*** Opening Dataset entries ***

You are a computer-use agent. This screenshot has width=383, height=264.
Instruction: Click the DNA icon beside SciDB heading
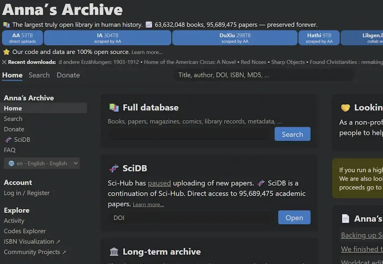(114, 168)
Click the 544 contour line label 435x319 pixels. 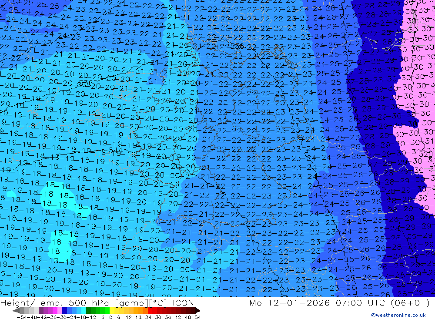pyautogui.click(x=116, y=151)
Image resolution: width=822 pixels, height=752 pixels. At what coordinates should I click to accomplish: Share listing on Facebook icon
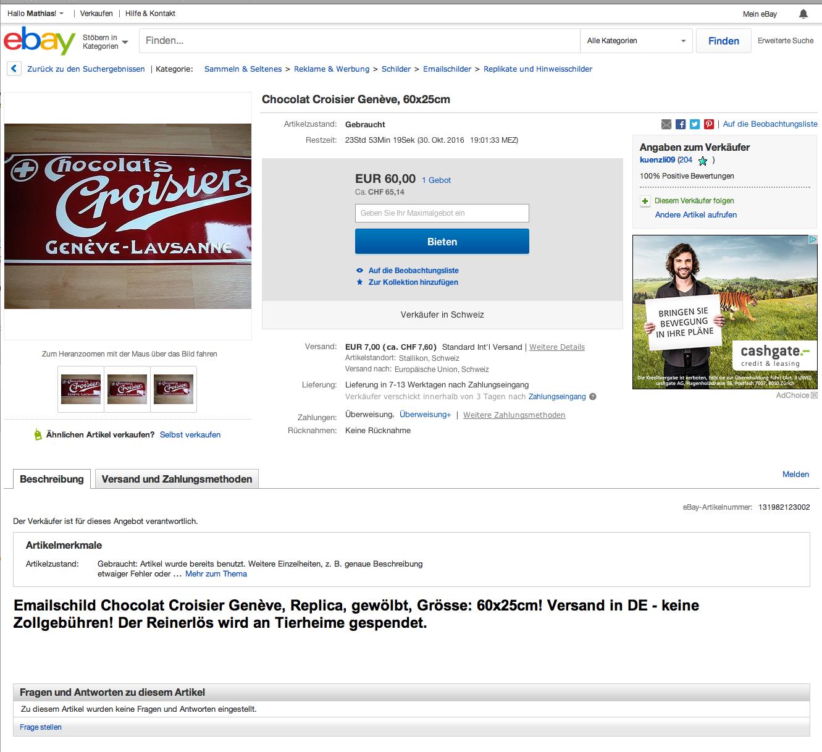tap(681, 124)
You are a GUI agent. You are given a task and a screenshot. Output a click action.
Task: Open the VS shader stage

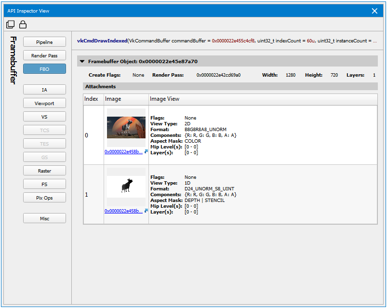(x=44, y=117)
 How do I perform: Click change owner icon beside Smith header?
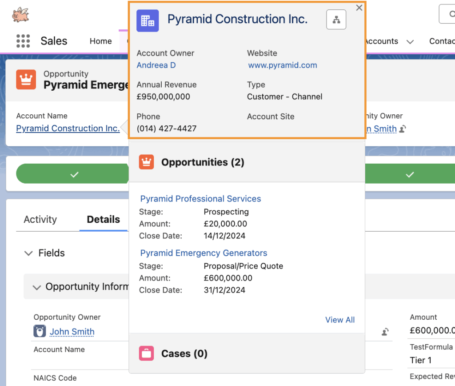403,129
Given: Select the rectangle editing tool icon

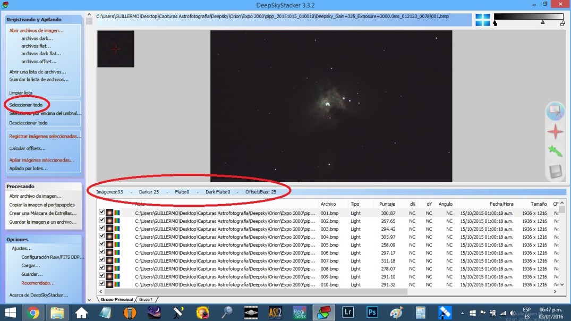Looking at the screenshot, I should [556, 112].
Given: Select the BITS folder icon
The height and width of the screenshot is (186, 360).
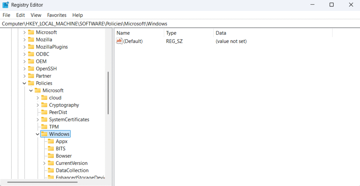Looking at the screenshot, I should click(51, 149).
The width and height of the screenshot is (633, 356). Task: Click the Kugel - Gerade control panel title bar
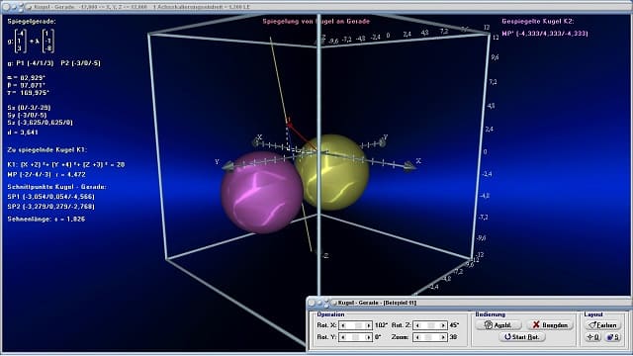pos(468,303)
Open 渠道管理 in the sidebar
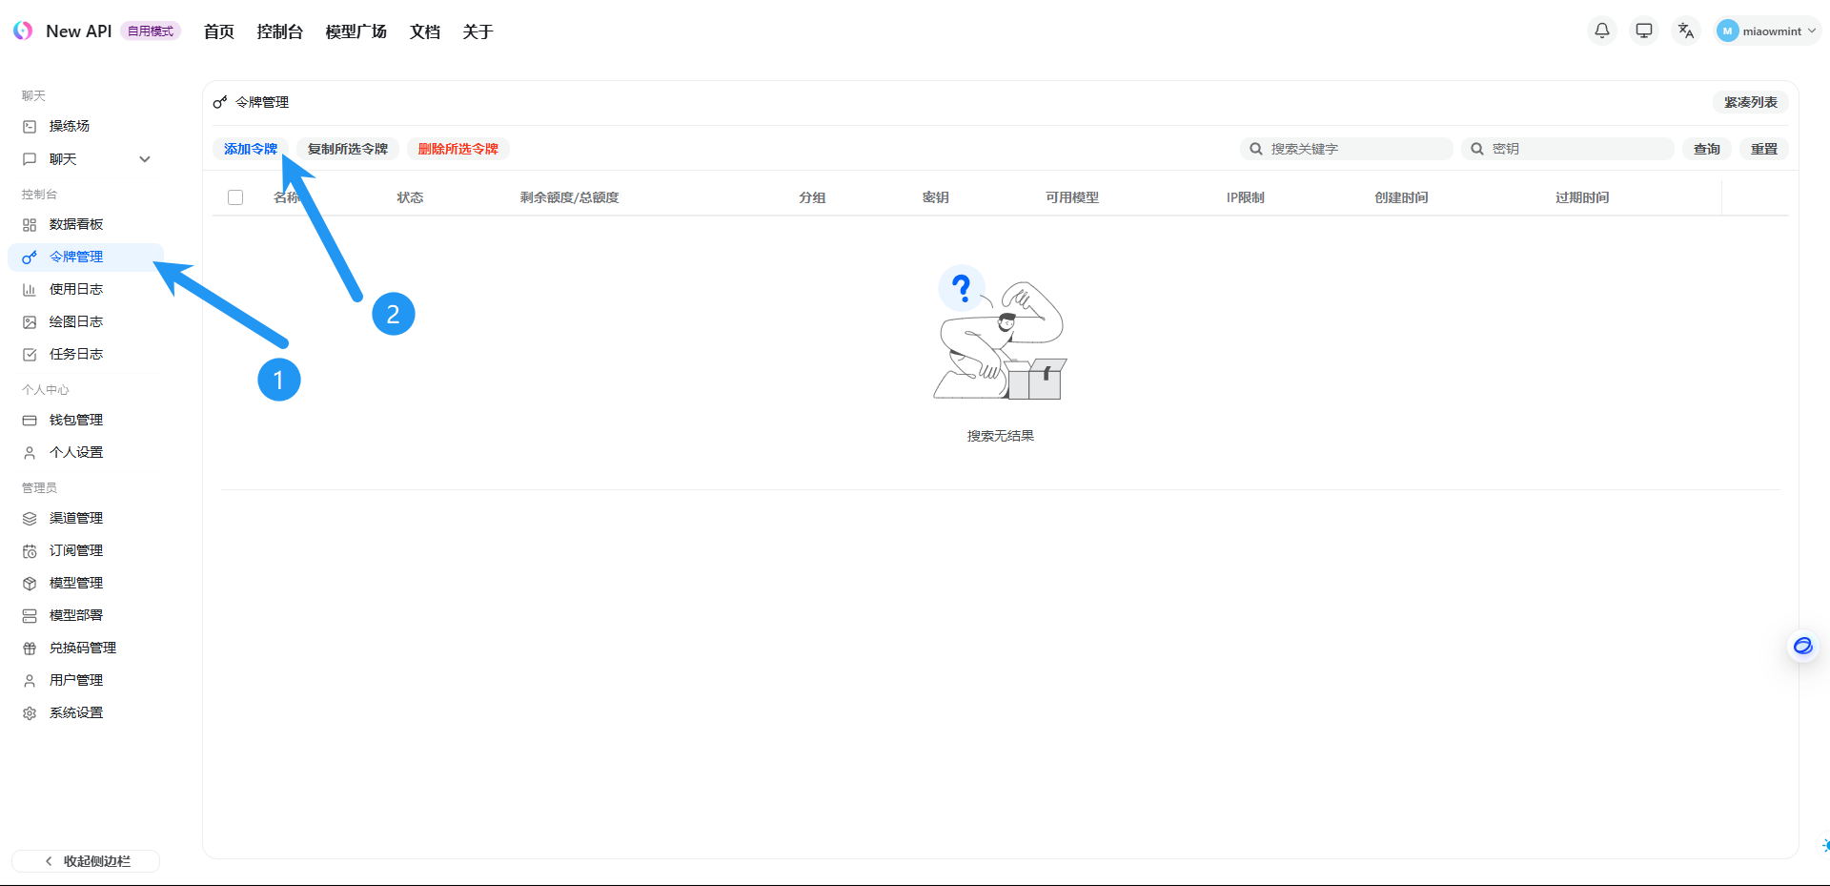1830x886 pixels. (x=76, y=518)
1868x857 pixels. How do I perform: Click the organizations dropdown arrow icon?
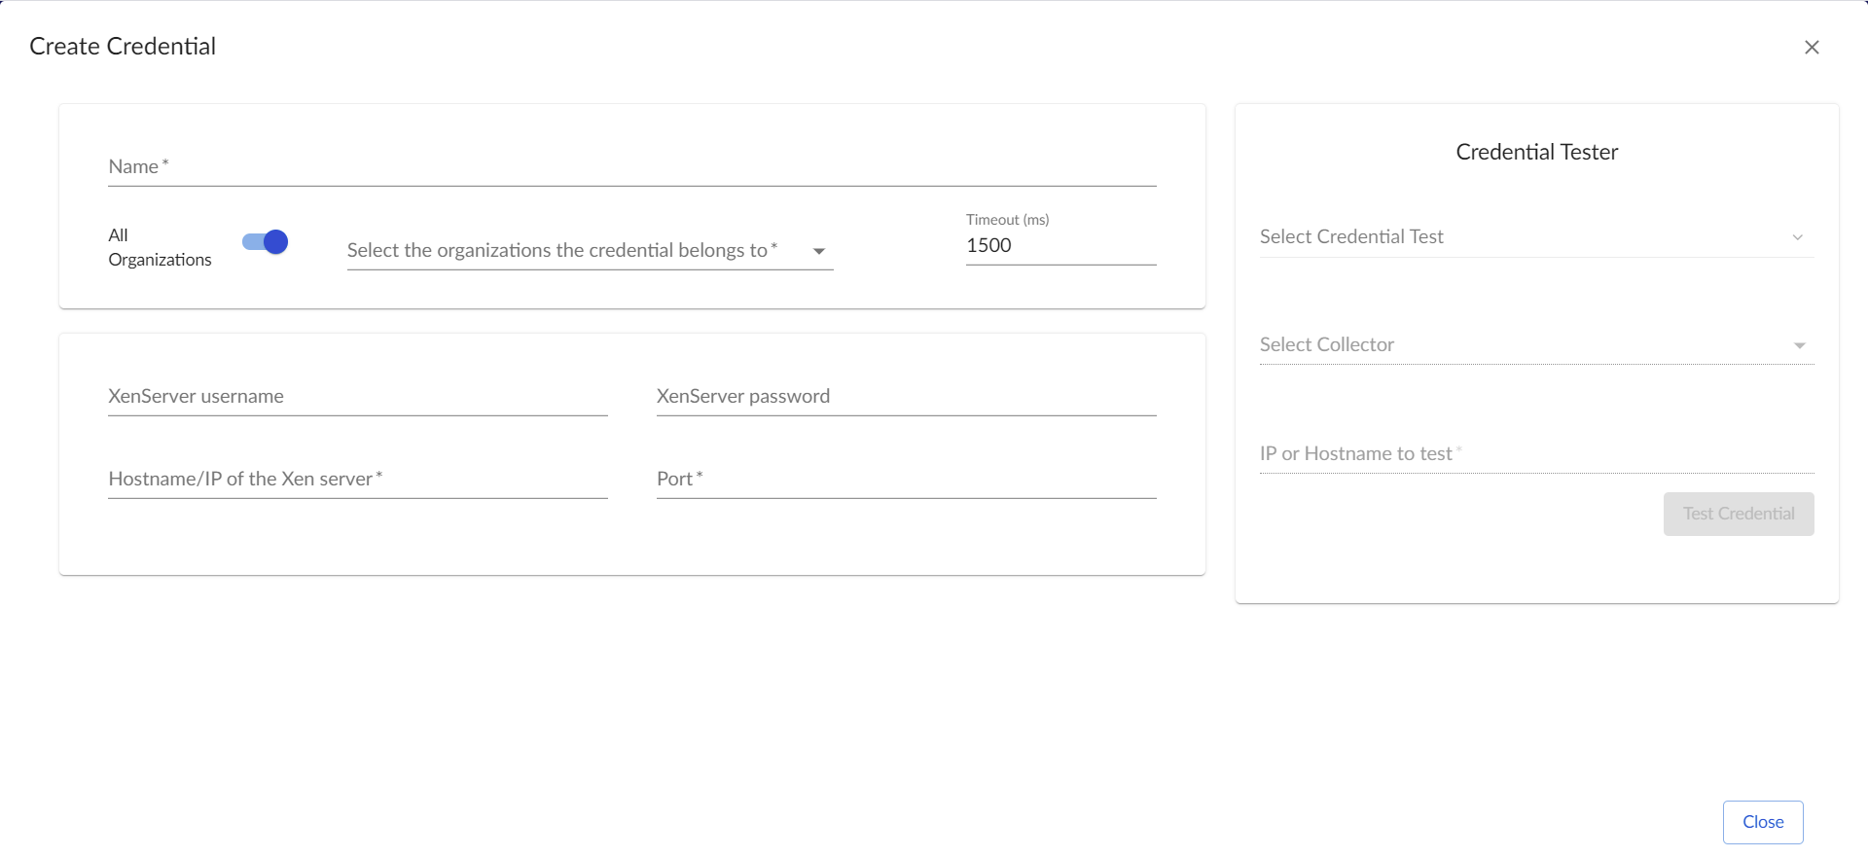(x=819, y=251)
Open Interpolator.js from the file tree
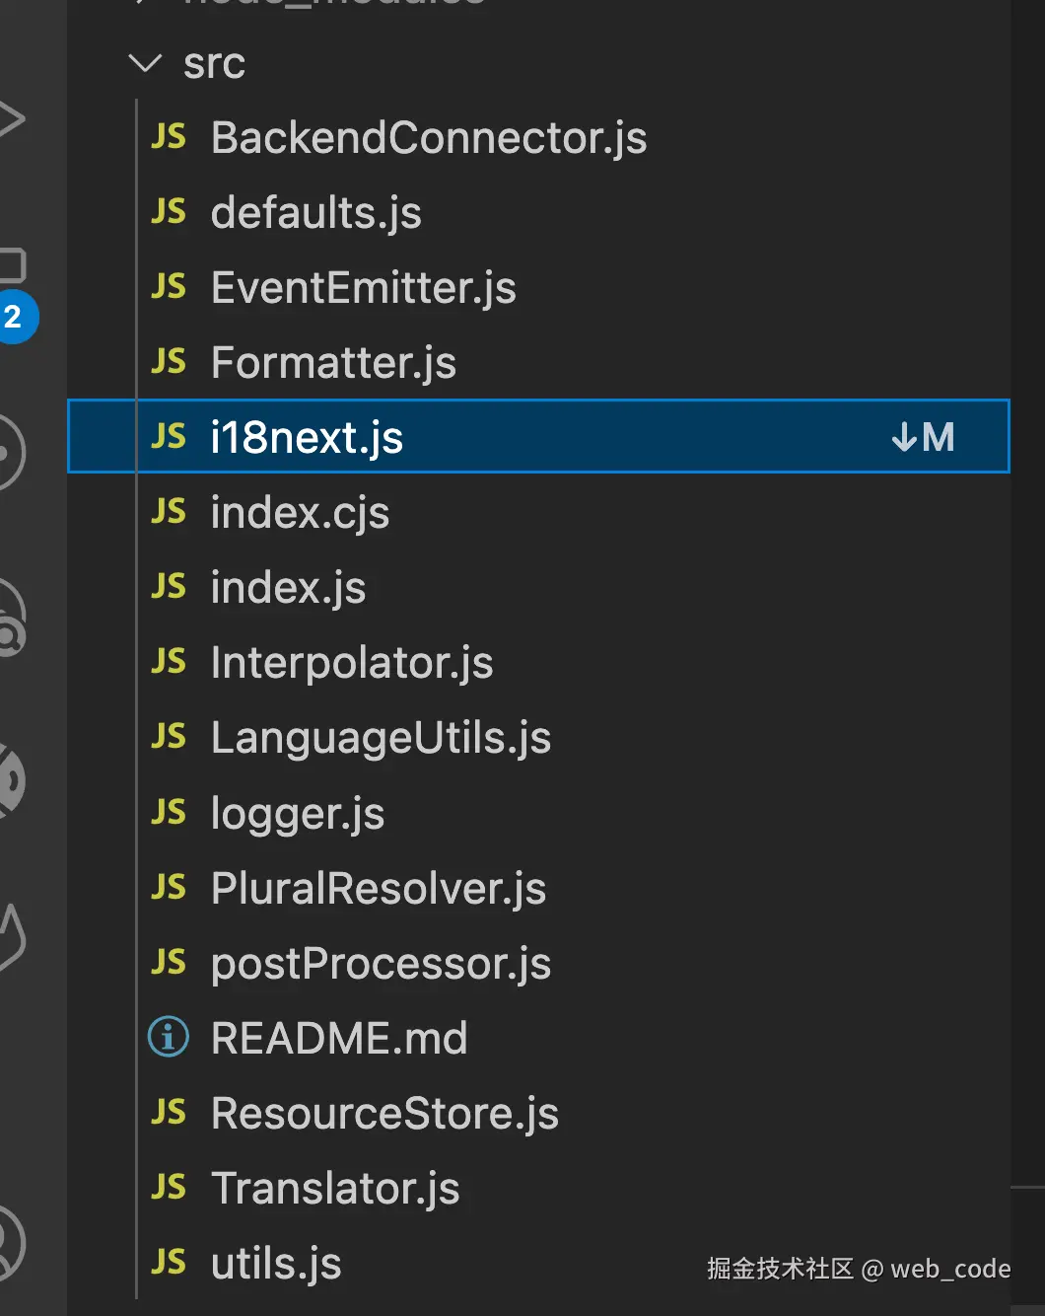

*** Closing Dataset entries ***

#### [The problem]
Your reply should hold only the lines running from the one with "Task: Open the VS shader stage" to the end of the data above, set down exactly, pictures omitted.

#### [Exercise response]
Task: Open the VS shader stage

(x=44, y=117)
 How do I perform: Click change owner icon beside Smith header?
403,129
Given: Select the rectangle editing tool icon

Looking at the screenshot, I should [556, 112].
Given: Select the BITS folder icon
The height and width of the screenshot is (186, 360).
Looking at the screenshot, I should click(51, 149).
The width and height of the screenshot is (633, 356). Task: Click the Kugel - Gerade control panel title bar
pos(468,303)
Open 渠道管理 in the sidebar
1830x886 pixels. (x=76, y=518)
1868x857 pixels. How do I perform: Click the organizations dropdown arrow icon?
(x=819, y=251)
Open Interpolator.js from the file tree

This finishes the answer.